Fri 18 Oct 2013
by Robert J. Randisi
JONATHAN VALIN – Natural Causes. Congdon & Weed, hardcover, 1983. Avon, paperback, 1984. Dell, paperback, 1994.
Since the appearance of his Harry Stoner novel, The Lime Pit (1980), Jonathan Valin has been hailed as among the best of the present-day private-eye writers. Of the first Stoner adventure, Publishers Weekly said, “Wow! One of the roughest, toughest and most completely convincing private eye novels in a long time.”
Other critics have praised Valin as the second coming of Chandler. That may not be fair, since Valin is a good writer and storyteller in his own right, and Stoner, a PI who works out of Cincinnati is a fully individuated character.

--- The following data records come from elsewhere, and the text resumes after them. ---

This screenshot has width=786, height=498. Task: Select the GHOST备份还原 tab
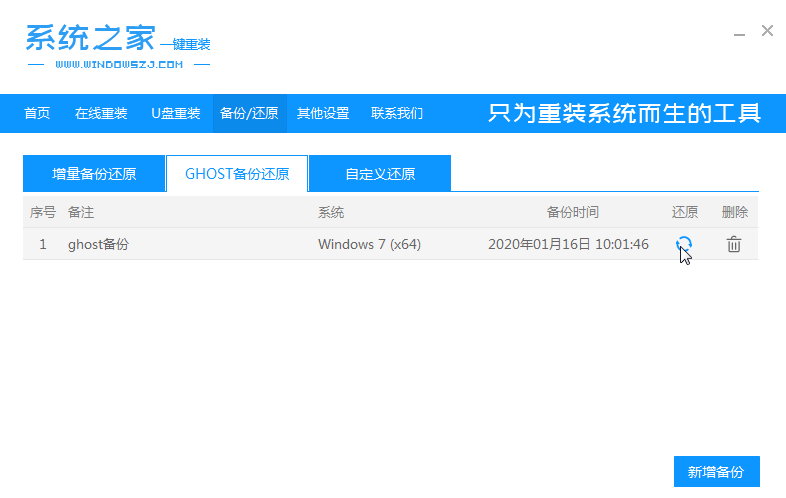coord(237,174)
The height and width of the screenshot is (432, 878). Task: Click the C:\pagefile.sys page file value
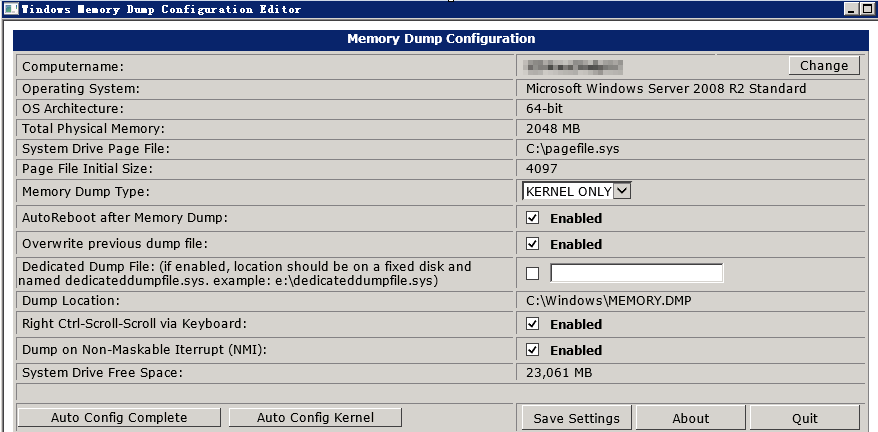click(x=573, y=149)
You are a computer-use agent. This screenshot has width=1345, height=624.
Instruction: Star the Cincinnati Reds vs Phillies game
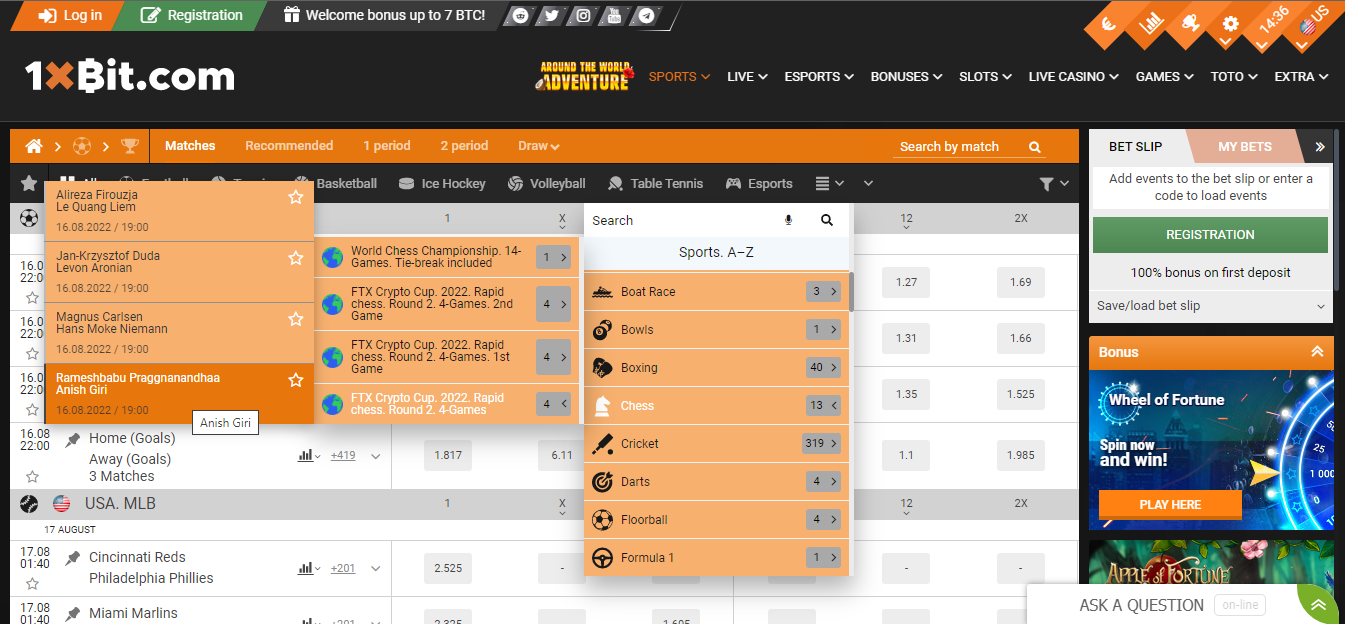point(32,582)
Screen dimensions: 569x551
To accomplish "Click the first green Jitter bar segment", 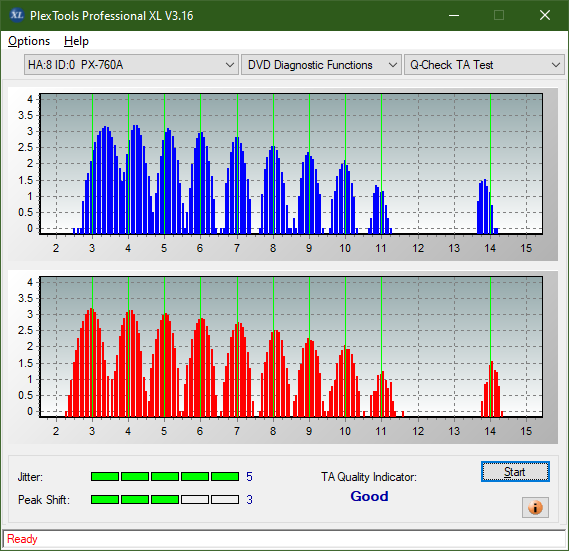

In this, the fifth Stoner novel, the PI is hired by American Productions to go to California and find out who killed the head writer of their biggest soap opera, on Quentin Dover. In describing Stoner’s investigation. Valin also vividly depicts the world of a big-time soap opera — of which he knows much. He spent a year as a story consultant on a popular daytime soap.
Stoner runs the gamut of Hollywood personae: directors, actors, agents, not to mention the victim’s beautiful alcoholic wife. Add drugs and murder and a jaunt south of the border, and you’ve got the story of how and why a man with a half-a-million-dollar-a-year job would get himself involved with something that could — and did — get him killed.
Valin may indeed be one of the best of the present PI writers, but to compare him to Chandler is to do a disservice — one that critics all too frequently perform.
Reprinted with permission from 1001 Midnights, edited by Bill Pronzini & Marcia Muller and published by The Battered Silicon Dispatch Box, 2007. Copyright © 1986, 2007 by the Pronzini-Muller Family Trust.
Editorial Comment: My review of The Lime Pit, Valin’s first Stoner novel, can be found here. I also reviewed Final Notice, the second book in the series here, a post that also includes some comments about the author and a complete bibliography.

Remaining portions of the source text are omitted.